What should have been left to the PostGlobe or PI.com are local politics, watchdog functions, sports or arts and culture. Pick one. And, as I have been advocating for years, they both need to start charging for their niche content.
For reasons likely relating to the introduction of this post, a group of former P-I editors and a few high-profile investigative reporters broke off to hawk a regionalized, long-form and possibly non-profit approach. That left the group of reporters seeking to do something else without the usual support system in place. Much of the backstory of the PostGlobe was reported by Chuck Taylor, a former Seattle Times staff, The Weekly managing editor and founding editor of Crosscut.com. As he reports in the post, Taylor once was advising the group for free, but no longer is associated with the project, which is a shame, given his news (and new media) management background.

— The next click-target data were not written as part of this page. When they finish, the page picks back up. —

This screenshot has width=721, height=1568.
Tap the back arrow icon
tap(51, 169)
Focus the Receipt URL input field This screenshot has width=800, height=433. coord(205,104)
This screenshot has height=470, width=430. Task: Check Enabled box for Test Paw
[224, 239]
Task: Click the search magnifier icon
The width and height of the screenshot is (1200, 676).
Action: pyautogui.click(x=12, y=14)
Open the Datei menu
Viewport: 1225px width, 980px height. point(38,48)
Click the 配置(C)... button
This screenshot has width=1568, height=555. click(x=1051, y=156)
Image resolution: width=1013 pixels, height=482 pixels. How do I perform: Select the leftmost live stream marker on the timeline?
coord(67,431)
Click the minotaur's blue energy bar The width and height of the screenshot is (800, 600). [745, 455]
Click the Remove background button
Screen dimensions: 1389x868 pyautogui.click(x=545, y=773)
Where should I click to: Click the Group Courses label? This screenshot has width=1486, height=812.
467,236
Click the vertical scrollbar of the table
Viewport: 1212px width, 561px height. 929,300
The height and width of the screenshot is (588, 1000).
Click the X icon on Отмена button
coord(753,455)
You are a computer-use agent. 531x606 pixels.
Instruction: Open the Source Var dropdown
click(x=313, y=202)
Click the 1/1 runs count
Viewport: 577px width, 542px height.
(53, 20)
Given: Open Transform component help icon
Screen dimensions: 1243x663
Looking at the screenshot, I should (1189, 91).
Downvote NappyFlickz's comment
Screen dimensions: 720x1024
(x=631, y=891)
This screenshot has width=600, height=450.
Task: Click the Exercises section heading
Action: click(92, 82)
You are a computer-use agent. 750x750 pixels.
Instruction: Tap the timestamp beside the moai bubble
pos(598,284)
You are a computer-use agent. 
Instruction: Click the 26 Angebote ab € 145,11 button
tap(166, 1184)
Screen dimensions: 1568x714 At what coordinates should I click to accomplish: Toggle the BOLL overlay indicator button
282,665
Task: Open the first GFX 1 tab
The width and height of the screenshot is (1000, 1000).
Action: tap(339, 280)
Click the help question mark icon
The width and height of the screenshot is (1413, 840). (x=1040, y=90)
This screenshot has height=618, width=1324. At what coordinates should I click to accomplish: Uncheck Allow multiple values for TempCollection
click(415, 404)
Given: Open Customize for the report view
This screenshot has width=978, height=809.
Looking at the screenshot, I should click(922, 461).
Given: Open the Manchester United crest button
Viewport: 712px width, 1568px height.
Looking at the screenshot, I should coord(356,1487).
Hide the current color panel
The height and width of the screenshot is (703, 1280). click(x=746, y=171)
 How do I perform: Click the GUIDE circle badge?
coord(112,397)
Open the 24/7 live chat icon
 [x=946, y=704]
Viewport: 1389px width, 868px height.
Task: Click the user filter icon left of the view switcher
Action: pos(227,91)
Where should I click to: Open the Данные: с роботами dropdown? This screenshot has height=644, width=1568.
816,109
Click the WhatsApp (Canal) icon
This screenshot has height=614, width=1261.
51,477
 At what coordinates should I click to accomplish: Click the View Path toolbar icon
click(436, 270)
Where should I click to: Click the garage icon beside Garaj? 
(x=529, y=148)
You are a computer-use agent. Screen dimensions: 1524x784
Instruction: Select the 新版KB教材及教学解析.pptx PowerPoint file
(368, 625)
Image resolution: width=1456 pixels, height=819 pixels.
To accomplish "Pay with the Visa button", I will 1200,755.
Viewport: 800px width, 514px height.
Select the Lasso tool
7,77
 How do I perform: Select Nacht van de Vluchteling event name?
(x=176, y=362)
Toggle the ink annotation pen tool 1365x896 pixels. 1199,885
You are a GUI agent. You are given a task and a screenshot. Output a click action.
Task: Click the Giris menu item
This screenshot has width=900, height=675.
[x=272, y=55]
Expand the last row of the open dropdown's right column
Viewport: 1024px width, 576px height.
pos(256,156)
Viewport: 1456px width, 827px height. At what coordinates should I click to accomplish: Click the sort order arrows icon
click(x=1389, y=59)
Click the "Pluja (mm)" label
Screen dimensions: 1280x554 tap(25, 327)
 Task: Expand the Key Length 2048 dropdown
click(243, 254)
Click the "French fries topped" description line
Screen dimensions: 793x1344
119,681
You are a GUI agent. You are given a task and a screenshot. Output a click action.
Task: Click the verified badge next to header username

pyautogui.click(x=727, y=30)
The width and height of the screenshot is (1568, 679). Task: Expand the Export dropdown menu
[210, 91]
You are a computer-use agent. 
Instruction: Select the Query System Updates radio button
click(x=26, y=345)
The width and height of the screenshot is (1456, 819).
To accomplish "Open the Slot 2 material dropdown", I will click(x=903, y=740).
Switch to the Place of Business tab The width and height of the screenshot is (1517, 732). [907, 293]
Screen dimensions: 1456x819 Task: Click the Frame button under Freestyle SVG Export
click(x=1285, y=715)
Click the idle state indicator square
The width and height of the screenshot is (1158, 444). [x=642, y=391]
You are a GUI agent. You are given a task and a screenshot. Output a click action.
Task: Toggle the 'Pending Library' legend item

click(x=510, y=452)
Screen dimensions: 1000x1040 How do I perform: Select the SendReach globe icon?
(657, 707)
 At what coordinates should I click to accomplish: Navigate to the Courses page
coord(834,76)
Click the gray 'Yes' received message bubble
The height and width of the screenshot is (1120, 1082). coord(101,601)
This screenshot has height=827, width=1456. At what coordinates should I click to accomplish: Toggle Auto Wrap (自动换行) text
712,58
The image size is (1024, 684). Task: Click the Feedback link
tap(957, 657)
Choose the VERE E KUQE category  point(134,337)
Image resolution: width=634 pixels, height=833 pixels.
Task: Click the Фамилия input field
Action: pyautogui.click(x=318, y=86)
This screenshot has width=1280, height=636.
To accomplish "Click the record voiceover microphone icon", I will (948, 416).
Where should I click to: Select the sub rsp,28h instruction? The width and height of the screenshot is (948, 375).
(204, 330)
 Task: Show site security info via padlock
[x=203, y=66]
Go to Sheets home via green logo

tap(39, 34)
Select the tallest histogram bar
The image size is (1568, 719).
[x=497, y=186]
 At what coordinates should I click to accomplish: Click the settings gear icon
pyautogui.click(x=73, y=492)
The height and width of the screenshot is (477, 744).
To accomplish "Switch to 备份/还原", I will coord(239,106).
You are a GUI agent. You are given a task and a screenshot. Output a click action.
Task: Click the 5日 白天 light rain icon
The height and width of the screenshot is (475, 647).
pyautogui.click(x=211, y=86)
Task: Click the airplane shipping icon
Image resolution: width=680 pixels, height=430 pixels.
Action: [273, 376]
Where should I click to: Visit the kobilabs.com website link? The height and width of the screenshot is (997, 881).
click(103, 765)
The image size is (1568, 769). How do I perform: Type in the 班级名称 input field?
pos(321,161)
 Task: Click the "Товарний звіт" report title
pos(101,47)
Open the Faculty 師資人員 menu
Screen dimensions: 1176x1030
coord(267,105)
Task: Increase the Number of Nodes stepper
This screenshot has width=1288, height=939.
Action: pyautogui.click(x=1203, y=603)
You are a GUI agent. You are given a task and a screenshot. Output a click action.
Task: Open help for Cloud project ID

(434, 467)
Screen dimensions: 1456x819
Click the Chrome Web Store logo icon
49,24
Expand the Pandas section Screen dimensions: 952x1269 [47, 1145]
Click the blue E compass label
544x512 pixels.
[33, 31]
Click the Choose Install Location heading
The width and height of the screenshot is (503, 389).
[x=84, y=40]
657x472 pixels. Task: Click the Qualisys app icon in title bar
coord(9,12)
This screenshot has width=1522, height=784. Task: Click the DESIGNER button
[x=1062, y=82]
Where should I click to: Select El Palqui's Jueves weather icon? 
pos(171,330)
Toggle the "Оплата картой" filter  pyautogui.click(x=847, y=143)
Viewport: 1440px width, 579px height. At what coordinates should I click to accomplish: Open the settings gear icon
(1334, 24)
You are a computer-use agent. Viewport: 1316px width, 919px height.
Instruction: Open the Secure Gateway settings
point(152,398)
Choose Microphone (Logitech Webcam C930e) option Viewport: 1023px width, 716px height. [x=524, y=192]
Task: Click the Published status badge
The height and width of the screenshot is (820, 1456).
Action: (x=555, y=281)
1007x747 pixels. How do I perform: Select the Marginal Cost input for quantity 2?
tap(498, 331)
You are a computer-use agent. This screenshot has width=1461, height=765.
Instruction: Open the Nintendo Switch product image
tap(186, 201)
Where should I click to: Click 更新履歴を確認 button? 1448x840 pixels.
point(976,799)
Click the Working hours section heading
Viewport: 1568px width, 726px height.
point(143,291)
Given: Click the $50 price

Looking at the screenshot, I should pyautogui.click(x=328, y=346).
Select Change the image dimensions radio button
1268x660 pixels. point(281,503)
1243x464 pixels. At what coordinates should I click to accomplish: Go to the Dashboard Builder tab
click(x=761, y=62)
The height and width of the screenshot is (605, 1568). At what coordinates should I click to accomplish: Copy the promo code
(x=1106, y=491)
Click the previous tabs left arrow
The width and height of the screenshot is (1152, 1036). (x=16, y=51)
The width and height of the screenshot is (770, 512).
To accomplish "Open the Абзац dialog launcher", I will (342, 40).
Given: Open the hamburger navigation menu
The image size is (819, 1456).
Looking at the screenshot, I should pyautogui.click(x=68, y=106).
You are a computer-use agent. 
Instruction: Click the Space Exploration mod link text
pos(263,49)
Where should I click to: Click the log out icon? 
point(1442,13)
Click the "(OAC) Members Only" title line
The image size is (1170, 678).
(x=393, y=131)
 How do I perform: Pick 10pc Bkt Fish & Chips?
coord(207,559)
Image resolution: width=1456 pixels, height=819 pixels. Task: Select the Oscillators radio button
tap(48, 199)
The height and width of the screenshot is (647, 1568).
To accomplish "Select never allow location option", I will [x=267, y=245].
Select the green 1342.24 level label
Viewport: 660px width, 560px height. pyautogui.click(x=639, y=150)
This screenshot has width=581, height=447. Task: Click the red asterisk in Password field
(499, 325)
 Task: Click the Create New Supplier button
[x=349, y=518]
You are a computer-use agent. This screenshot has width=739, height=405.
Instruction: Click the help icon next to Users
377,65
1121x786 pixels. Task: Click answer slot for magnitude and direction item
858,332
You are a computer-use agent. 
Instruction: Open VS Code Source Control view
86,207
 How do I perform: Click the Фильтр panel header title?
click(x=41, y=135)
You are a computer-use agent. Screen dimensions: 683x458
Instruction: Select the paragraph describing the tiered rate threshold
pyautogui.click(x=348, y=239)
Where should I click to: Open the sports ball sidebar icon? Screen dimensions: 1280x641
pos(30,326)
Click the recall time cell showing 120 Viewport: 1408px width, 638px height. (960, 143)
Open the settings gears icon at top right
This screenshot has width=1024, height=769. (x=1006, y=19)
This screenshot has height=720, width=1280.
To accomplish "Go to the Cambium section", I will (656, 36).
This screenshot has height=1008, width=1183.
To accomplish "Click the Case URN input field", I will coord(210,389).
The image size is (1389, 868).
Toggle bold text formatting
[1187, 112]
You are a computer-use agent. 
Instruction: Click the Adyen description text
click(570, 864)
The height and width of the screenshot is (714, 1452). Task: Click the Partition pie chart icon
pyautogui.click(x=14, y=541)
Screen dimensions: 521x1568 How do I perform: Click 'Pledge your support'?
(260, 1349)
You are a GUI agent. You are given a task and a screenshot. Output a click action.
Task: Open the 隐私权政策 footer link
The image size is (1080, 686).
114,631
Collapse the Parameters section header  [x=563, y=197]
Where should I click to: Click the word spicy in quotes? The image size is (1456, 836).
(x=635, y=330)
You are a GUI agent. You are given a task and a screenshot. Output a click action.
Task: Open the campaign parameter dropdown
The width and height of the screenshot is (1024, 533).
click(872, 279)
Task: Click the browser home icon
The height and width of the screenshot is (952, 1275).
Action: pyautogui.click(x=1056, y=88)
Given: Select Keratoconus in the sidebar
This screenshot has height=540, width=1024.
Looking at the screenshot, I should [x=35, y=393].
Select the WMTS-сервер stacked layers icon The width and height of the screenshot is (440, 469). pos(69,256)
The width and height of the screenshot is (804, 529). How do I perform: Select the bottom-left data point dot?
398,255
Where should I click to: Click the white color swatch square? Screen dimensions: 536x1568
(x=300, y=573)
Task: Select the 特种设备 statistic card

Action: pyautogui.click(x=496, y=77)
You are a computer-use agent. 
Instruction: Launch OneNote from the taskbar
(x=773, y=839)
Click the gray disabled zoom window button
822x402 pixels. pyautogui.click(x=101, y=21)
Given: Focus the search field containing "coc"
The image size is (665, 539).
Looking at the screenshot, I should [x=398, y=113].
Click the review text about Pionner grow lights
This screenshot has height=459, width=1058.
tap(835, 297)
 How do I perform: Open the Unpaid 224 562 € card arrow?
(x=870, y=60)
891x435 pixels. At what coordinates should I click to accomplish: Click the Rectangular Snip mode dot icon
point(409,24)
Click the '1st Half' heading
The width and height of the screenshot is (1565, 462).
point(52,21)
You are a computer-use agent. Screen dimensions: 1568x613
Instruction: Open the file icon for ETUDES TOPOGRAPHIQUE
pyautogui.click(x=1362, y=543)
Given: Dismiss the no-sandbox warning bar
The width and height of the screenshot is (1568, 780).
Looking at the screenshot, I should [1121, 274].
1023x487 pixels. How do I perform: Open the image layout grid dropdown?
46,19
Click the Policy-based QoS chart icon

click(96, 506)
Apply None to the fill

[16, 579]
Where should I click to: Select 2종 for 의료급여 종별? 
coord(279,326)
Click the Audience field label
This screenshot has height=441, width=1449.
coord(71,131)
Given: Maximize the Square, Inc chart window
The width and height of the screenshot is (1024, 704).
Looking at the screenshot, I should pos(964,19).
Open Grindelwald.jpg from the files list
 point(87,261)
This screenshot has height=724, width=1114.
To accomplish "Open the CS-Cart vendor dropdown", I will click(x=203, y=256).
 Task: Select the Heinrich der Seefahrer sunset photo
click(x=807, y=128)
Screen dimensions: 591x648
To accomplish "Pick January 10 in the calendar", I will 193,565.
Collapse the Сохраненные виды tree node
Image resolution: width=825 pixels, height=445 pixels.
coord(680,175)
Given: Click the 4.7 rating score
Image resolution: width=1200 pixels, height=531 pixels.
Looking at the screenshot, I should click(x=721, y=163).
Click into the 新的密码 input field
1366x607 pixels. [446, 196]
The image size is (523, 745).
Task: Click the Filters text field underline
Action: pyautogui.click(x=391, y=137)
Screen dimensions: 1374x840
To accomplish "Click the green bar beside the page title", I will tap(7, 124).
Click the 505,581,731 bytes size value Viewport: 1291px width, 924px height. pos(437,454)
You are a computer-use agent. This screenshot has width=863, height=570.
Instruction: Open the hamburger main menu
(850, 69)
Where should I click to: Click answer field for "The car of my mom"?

After making the rounds, the PostGlobe got KCTS, a PBS affiliate eager to get onto the Web in some more meaningful way, and The Seattle Weekly to agree to partnerships. Both contribute to revenue-generation (KCTS kicks in office space), and have modules on PostGlobe.org, but their most important roles are providing the new venture some legitimacy — credibility by association, if it were.
What neither offer is a key missing ingredient — the leadership, planning and vision a hierarchy of editors would provide. When I became an editor, after first being a writer and reporter, I came to better understand what people meant when they described a publication or Web site as well- or tightly edited. More than making sure the grammar or spelling is correct, editors ensure a sense of order that, maybe more sublimely than overt, feed into a reader’s sense of trust.
When a group of former Newark Star-Ledger staffers embarked on NewJerseyNewsroom.com, they included editors in their ranks. They employed a CMS for their site; I’d paid to have one modified but now companies such as JoomlArt offer templated versions, ready made for media ventures. Though I disagree with their generalized approach to newsgathering and presentation, their product is clean, orderly, well-presented and thought-out — very New York Times-like.
Sadly, nothing similar can be said about the PostGlobe. As if presaging this development, self-described “I guess I’m the publisher,” Kery Murakami, a former P-I and Seattle Times staffer, told the Times, “I hope people don’t expect this to be the Seattle Post-Intelligencer on our first day.” An editor would not have had anything to do with such a statement. She or he would have understood that unveiling a flawed product for sale would have been a prescription for failure.